= Grosch's law =

Observation on computer performance

Grosch's law is an assertion made by Herb Grosch in 1953:

I believe that there is a fundamental rule, which I modestly call Grosch's law, giving added economy only as the square root of the increase in speed — that is, to do a calculation ten times as cheaply you must do it hundred times as fast.

This adage is more commonly stated as

Computer performance increases as the square of the cost. If computer A costs twice as much as computer B, you should expect computer A to be four times as fast as computer B.

Two years before Grosch's statement, Seymour Cray was quoted in Business Week (August 1963) expressing this very same thought:
Computers should obey a square law — when the price doubles, you should get at least four times as much speed.

The law can also be interpreted as meaning that computers present economies of scale: the more costly is the computer, the price–performance ratio linearly becomes better.
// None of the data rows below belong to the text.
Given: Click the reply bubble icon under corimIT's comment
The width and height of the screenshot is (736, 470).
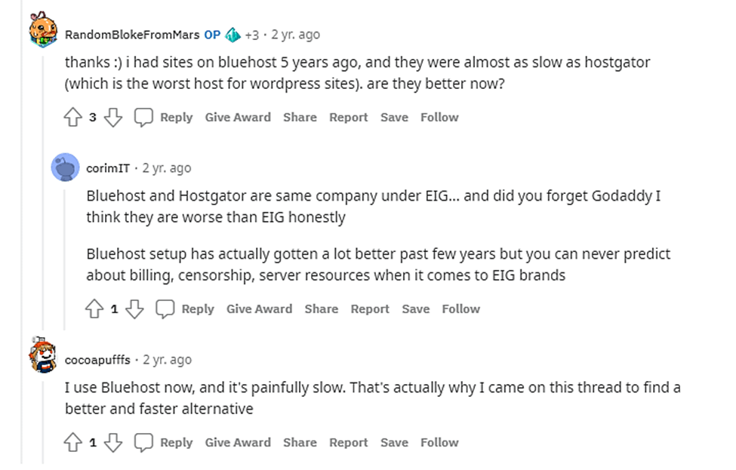Looking at the screenshot, I should [165, 309].
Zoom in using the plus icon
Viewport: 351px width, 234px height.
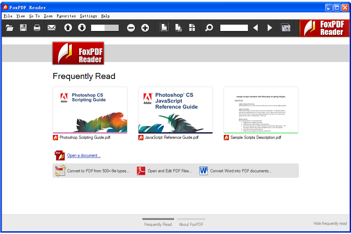tap(145, 28)
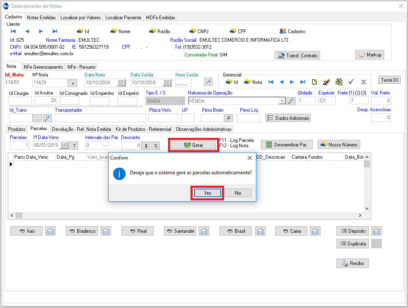This screenshot has height=308, width=408.
Task: Switch to the Notas Emitidas tab
Action: 41,18
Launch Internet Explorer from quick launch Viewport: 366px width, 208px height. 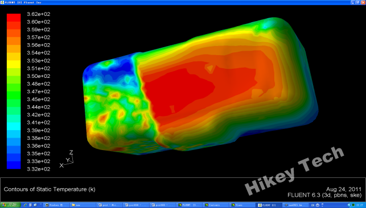click(26, 205)
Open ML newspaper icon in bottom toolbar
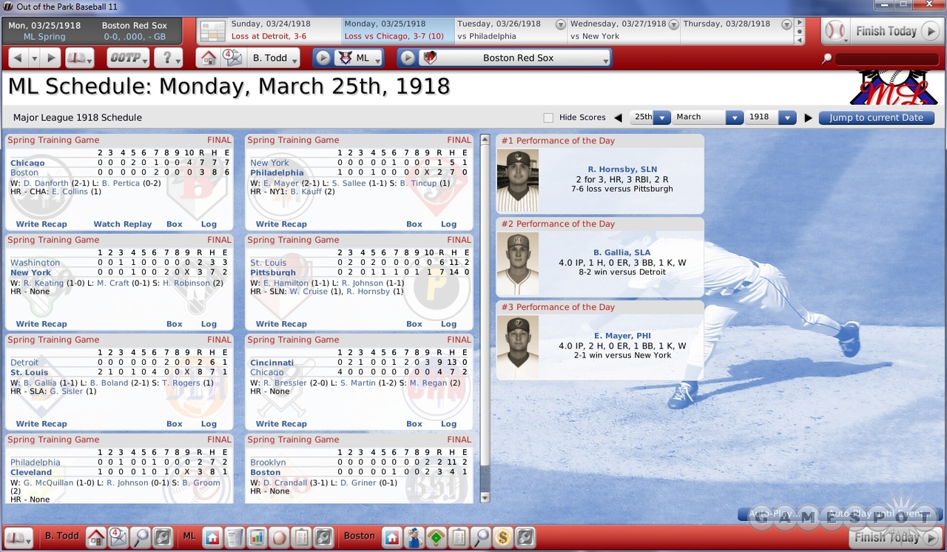Image resolution: width=947 pixels, height=552 pixels. coord(235,536)
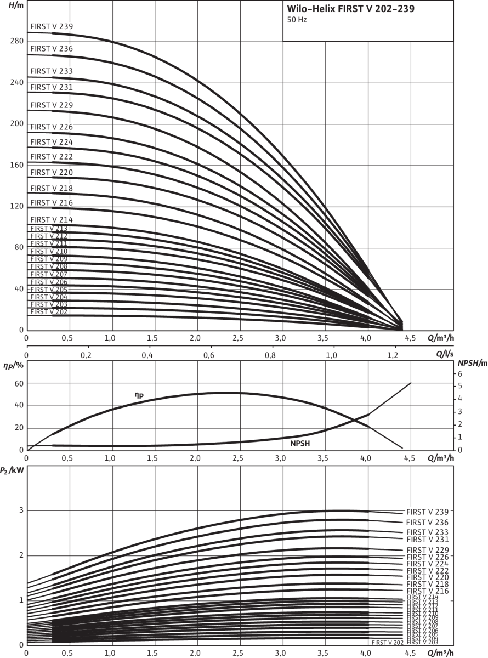Click the Wilo-Helix FIRST V 202-239 title box
The image size is (488, 658).
click(367, 21)
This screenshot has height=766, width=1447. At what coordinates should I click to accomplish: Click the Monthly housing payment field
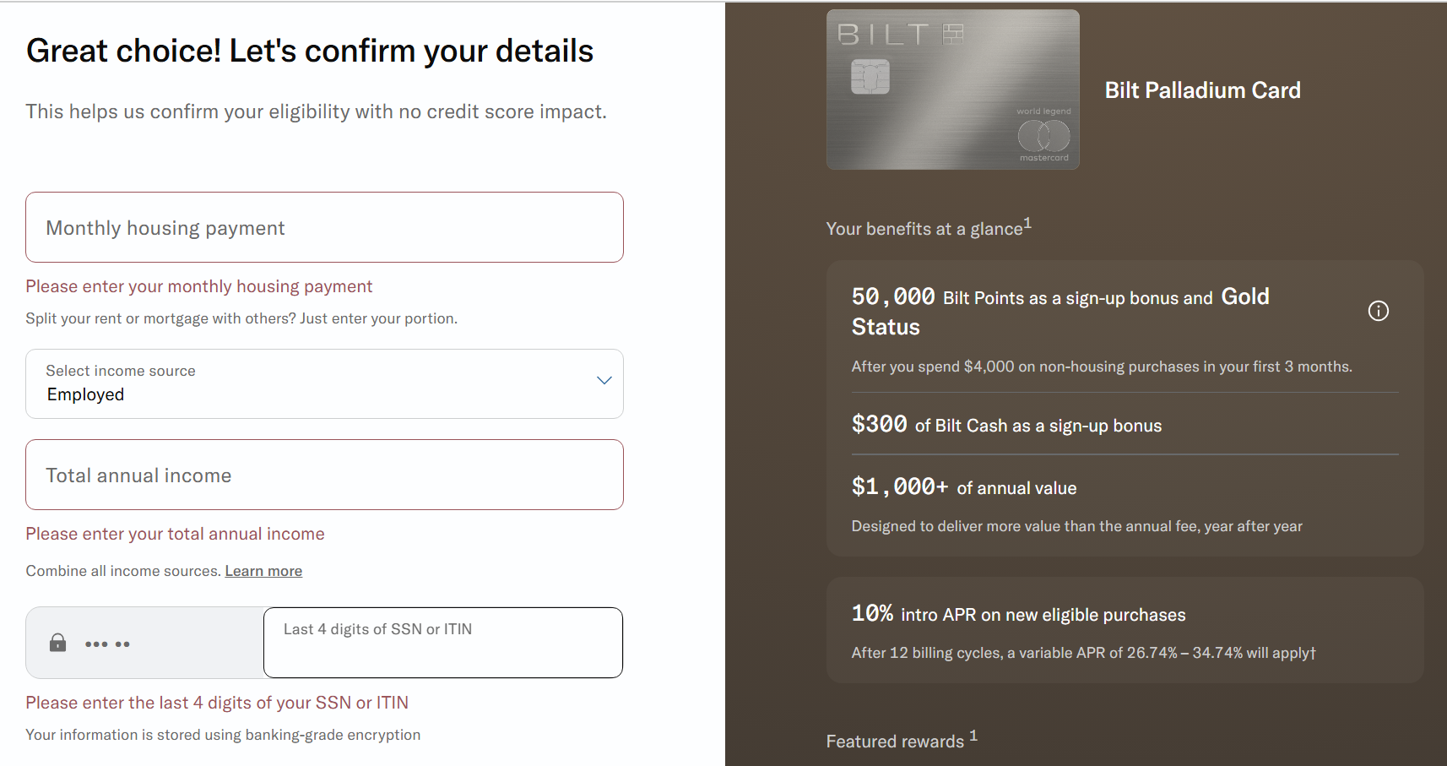pos(324,227)
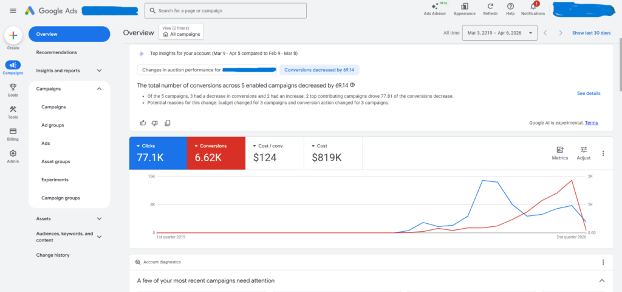Click the search for page or campaign field
Screen dimensions: 622x292
click(x=225, y=11)
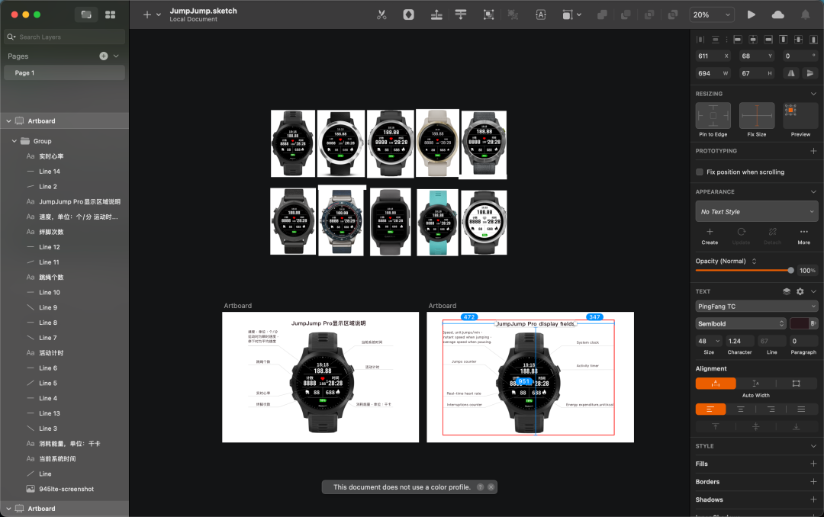Select Auto Width text option
The width and height of the screenshot is (824, 517).
[x=716, y=384]
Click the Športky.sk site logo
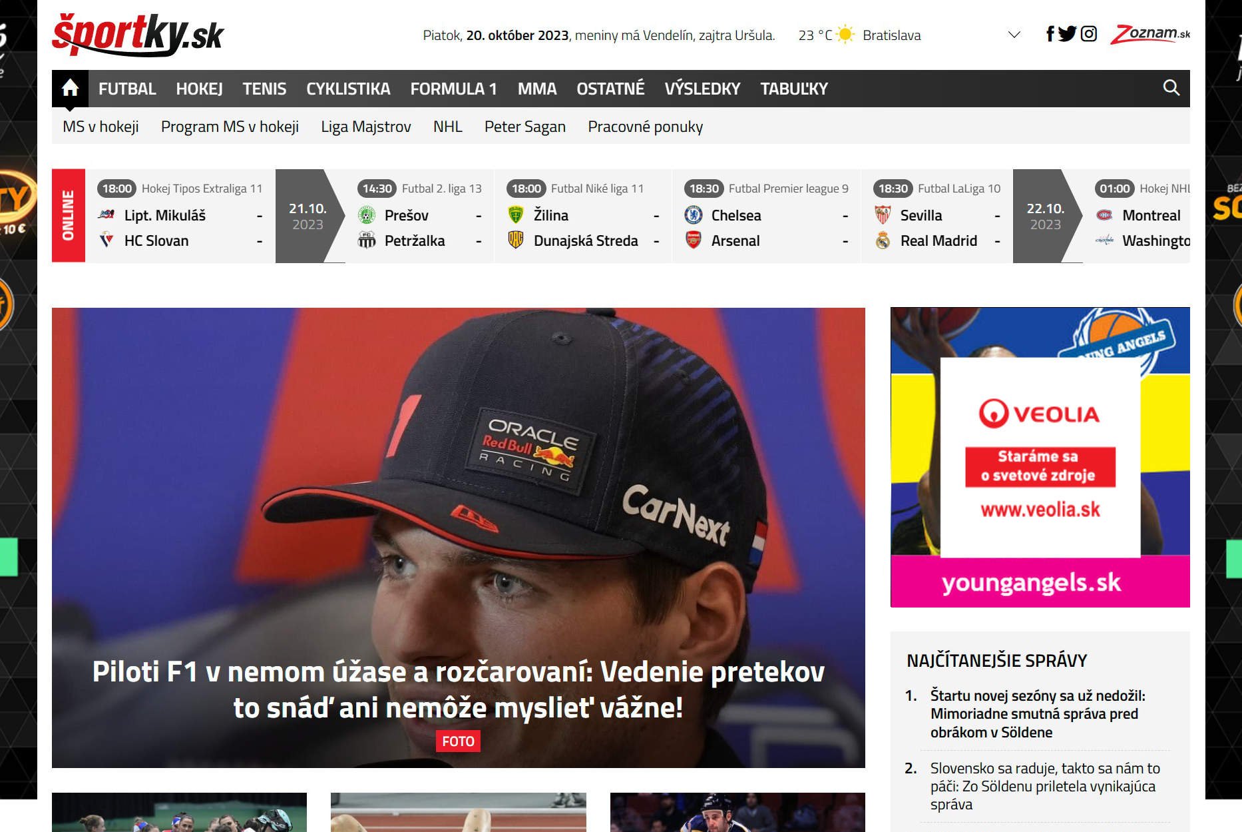 (138, 35)
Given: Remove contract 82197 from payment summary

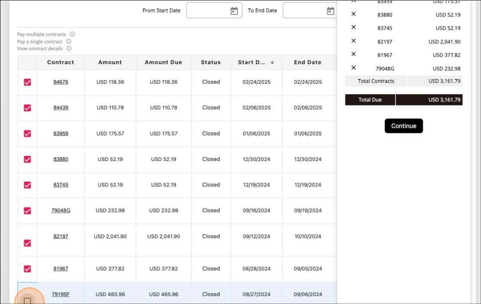Looking at the screenshot, I should coord(354,41).

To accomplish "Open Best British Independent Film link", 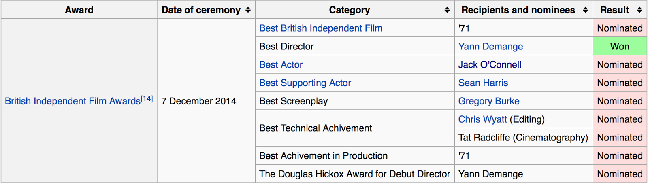I will tap(320, 28).
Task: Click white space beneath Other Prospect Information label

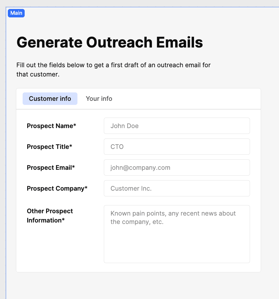Action: point(58,246)
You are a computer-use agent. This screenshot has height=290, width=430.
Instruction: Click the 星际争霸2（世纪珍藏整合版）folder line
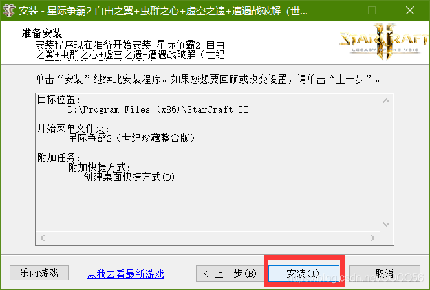click(132, 138)
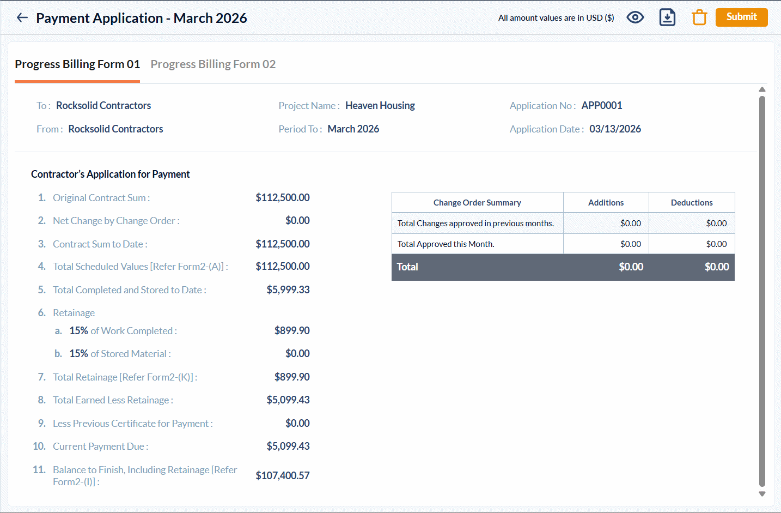Screen dimensions: 781x513
Task: Click the eye preview icon
Action: point(635,17)
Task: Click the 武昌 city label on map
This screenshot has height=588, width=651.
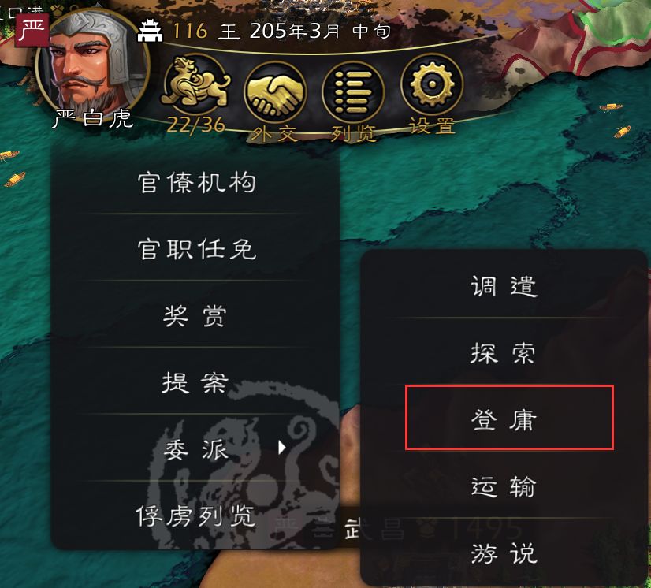Action: point(374,529)
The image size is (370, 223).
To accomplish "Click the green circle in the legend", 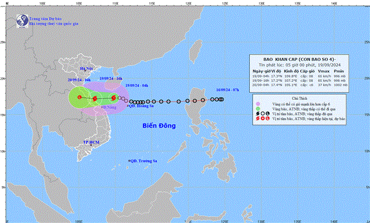I will pyautogui.click(x=258, y=109).
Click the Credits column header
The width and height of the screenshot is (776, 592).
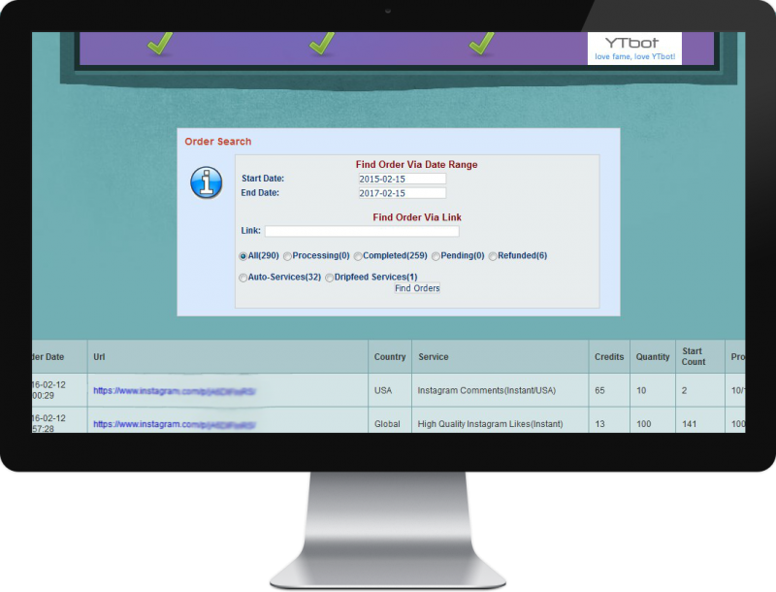coord(609,357)
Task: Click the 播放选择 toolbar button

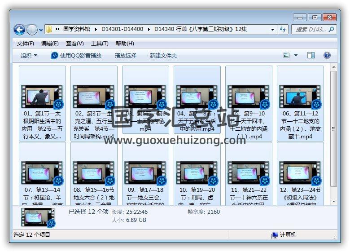Action: click(125, 55)
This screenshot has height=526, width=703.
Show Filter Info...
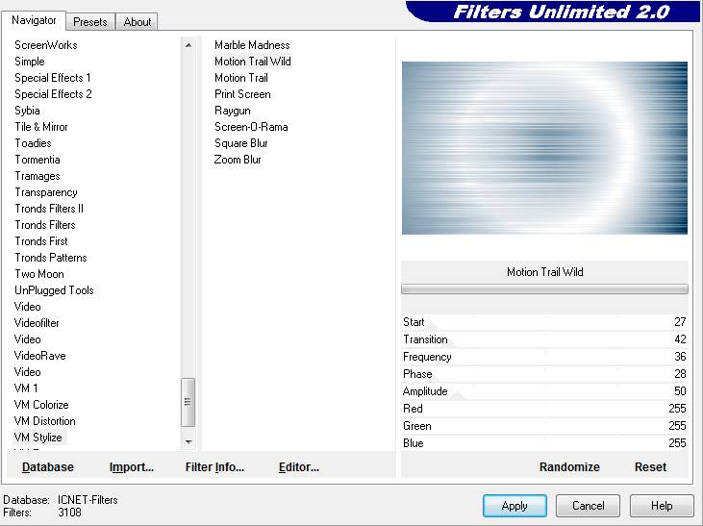214,466
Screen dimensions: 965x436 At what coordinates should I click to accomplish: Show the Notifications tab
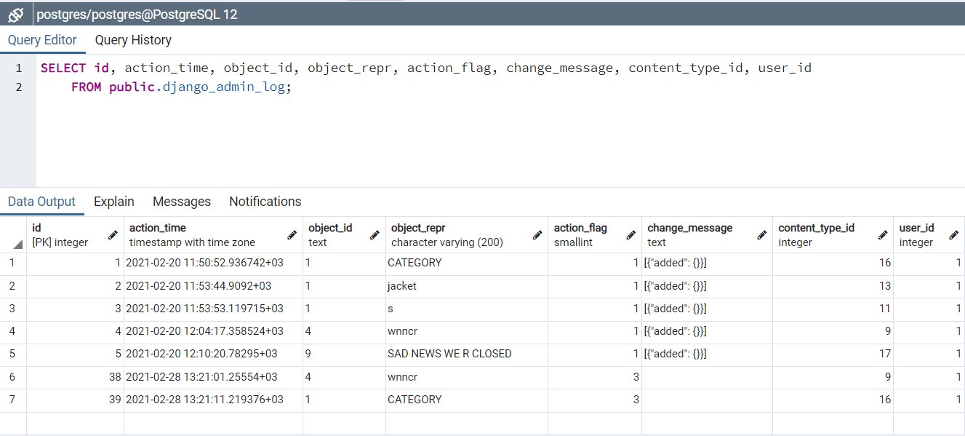click(x=265, y=202)
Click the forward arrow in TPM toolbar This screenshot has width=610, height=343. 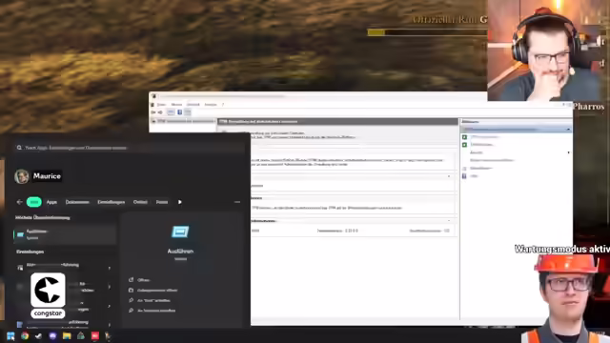tap(160, 112)
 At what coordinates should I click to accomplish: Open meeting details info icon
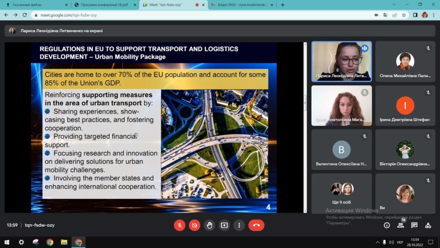(387, 225)
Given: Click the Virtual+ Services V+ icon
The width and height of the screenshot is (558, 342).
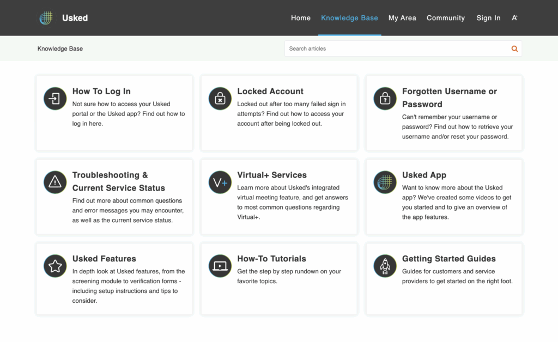Looking at the screenshot, I should [x=220, y=182].
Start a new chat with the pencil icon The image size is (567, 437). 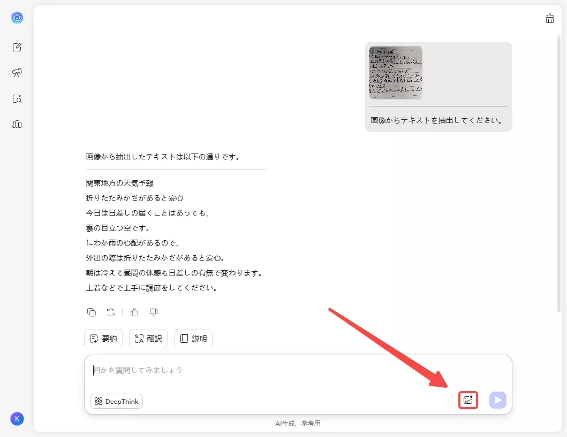point(17,47)
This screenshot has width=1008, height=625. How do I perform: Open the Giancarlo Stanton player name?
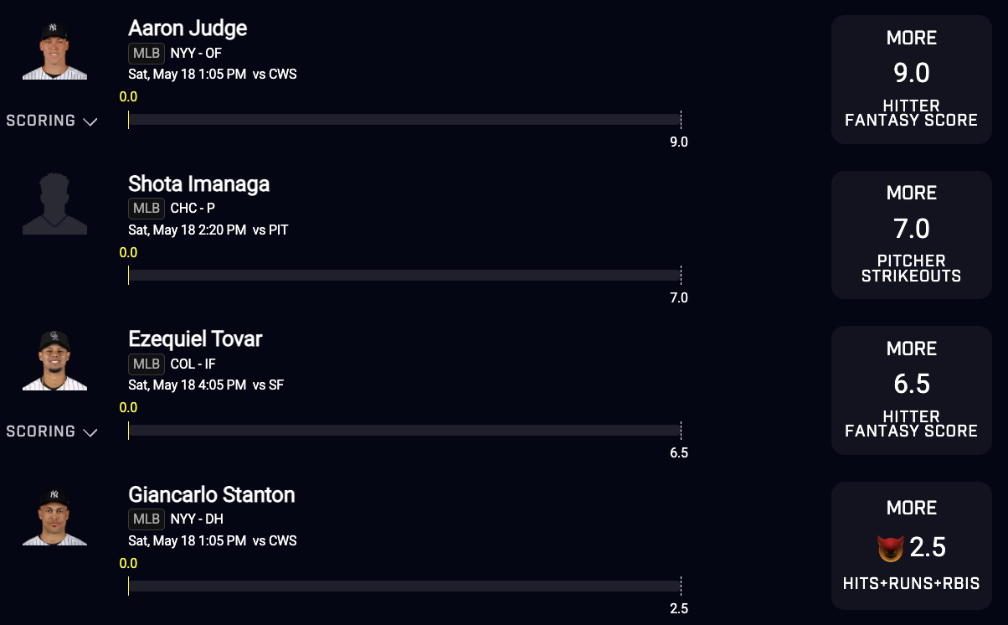[x=212, y=494]
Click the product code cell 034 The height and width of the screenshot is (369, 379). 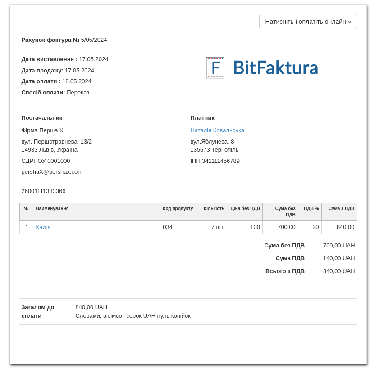[x=168, y=227]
This implies that low-cost computers cannot compete in the market.

An analysis of rental cost/performance data for computers between 1951 and 1963 by Kenneth E. Knight found that Grosch's law held for commercial and scientific operations (a modern analysis of the same data found that Grosch's law only applied to commercial operations). In a separate study, Knight found that Grosch's law did not apply to computers between 1963 and 1967 (also confirmed by the aforementioned modern analysis).